Das mit den Registern könnte man ja klären, angenommen diese erzeugten Codes sind "Unterprogramme" von z.B. den Blockanzeigeroutinen. Also müsste man dann im Code eine gewisse Menge an Speicher freihalten, wo man dann den speziellen Code reinkopiert und dann ausführt. Aber ob das dann wirklich Geschwindigkeitszuwachs bringt? Jedenfalls eine interessante Sache, so könnte man eben halbwegs intelligent optimierten Code erzeugen, der die Bilddaten direkt in sich trägt und formuliert anstatt sie von A nach B zu kopieren. Wie das genau geht, ob man vom Heap ins Codesegment kopieren kann, weiss ich nicht.
Klar kann man das. Wie im letzten Abschnitt erwähnt, ist das ja alles der gleiche Speicher. Und weil wir im Real Mode (nicht Protected Mode) sind, gibts hier keinen Speicherschutz/Segmentschutz. Das Codesegment ist nur dadurch definiert, wo wir CS hinlegen. Ginge es nicht, ins Codesegment zu kopieren, ginge ja auch kein selbstmodifizierender Code (was ich so oft mache, wenn ich keine Register mehr habe bzw für die Register anderweitig bessere Verwendung habe.)
zatzen hat geschrieben:
DOSferatu hat geschrieben:[hochskalieren]Naja, das ist ja nur nötig, weil keine CRTs mehr benutzt werden, die das alleine so darstellen wie es muß, sondern diese TFTs und so Zeug, wo jede niedrigere als die Maximalauflösung immer irgendwie scheiße aussieht und man deshalb da software- (oder mittlerweile auch hardware-) mäßig interpolieren muß, um die Abscheulichkeit etwas abzumildern.

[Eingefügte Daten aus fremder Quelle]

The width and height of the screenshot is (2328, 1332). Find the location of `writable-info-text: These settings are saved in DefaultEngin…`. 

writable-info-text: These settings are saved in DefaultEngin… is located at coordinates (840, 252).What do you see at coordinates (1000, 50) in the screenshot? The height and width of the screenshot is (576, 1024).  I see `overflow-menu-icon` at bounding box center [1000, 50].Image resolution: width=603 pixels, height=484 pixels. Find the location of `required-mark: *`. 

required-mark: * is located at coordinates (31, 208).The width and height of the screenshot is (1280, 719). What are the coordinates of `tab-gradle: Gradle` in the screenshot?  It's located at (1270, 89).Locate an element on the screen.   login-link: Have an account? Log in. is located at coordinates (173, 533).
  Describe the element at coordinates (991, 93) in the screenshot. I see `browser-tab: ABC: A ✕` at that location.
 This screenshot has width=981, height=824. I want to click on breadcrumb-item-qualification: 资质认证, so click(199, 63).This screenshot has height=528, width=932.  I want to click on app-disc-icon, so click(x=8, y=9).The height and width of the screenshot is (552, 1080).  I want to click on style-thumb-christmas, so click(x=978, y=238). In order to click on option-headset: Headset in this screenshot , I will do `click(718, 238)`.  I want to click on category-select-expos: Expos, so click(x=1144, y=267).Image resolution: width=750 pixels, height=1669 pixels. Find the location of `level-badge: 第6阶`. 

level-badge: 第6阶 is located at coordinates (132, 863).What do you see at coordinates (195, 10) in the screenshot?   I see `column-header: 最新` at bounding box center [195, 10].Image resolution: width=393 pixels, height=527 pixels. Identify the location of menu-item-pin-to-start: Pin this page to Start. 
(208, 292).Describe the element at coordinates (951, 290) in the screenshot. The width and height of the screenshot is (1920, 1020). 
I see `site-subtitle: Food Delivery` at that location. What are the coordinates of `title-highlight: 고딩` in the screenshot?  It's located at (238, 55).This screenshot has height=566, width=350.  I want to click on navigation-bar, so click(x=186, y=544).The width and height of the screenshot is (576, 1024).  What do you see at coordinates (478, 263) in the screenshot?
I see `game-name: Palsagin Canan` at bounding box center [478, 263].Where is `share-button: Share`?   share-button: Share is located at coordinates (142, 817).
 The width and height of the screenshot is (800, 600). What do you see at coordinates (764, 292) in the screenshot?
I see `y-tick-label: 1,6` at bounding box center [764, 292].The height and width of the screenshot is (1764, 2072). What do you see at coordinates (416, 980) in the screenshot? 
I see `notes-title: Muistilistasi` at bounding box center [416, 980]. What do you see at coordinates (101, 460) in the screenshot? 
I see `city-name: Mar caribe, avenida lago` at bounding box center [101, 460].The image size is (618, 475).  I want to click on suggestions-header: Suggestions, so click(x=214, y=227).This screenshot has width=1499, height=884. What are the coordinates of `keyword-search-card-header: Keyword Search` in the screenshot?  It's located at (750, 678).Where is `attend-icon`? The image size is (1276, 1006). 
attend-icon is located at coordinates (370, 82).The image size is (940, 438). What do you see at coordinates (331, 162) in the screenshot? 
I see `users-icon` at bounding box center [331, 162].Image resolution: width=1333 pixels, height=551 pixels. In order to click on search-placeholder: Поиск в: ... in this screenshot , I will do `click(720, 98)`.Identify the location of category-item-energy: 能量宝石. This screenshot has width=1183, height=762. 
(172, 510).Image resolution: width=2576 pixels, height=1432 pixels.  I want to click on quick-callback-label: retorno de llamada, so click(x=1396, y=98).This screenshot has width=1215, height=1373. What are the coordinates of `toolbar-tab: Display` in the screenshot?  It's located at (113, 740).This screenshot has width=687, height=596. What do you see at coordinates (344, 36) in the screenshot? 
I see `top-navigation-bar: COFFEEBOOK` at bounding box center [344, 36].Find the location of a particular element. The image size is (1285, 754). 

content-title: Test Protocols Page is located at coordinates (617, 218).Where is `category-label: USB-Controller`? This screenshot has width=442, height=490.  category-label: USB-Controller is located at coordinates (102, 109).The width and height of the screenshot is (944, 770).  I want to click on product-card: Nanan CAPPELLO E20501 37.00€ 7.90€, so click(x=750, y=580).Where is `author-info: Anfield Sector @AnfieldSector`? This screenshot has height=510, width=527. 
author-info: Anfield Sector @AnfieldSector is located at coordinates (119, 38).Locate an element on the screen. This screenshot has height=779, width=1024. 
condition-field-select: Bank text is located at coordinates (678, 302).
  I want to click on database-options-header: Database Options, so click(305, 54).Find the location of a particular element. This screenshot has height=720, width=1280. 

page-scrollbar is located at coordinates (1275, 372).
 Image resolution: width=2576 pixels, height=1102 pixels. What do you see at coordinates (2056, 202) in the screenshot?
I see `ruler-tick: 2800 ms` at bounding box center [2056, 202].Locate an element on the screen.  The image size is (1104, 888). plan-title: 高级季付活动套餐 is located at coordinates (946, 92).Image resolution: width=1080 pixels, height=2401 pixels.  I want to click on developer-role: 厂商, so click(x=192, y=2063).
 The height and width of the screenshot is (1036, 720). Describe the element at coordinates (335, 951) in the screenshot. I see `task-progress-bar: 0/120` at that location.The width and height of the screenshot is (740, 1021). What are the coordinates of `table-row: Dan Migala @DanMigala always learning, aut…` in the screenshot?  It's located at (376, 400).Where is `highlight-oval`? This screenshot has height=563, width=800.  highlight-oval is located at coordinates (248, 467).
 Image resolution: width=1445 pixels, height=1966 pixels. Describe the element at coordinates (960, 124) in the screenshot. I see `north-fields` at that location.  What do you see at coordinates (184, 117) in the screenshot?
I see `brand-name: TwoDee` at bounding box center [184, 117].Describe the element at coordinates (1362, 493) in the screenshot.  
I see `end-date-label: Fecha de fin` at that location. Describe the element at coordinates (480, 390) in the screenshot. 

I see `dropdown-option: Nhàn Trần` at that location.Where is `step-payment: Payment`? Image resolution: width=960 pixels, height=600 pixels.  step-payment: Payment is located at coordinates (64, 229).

Ja, einfaches Interpolieren ist das eine, mit KI hochskalieren etwas anderes.https://youtu.be/HUwi6HnkH9I
Hab's mir mal angesehen... Naja. Es macht es nur hochauflösender, aber nicht "besser". Erklärung ist ganz einfach: Jemand, der 320x200 Grafik macht, läßt natürlich zu kleine Details weg, die vielleicht nur noch ein Pixelmatsch wären. Wenn mand das hochskaliert, wirkt dann immer alles leer und steril - weil natürlich keine Details dazukommen, sondern nur Algorithmen Pixeltreppen glätten und die besseren auch Rundungen erkennen.
Also ja: Interessante Technik - verfälscht aber den Grundeindruck.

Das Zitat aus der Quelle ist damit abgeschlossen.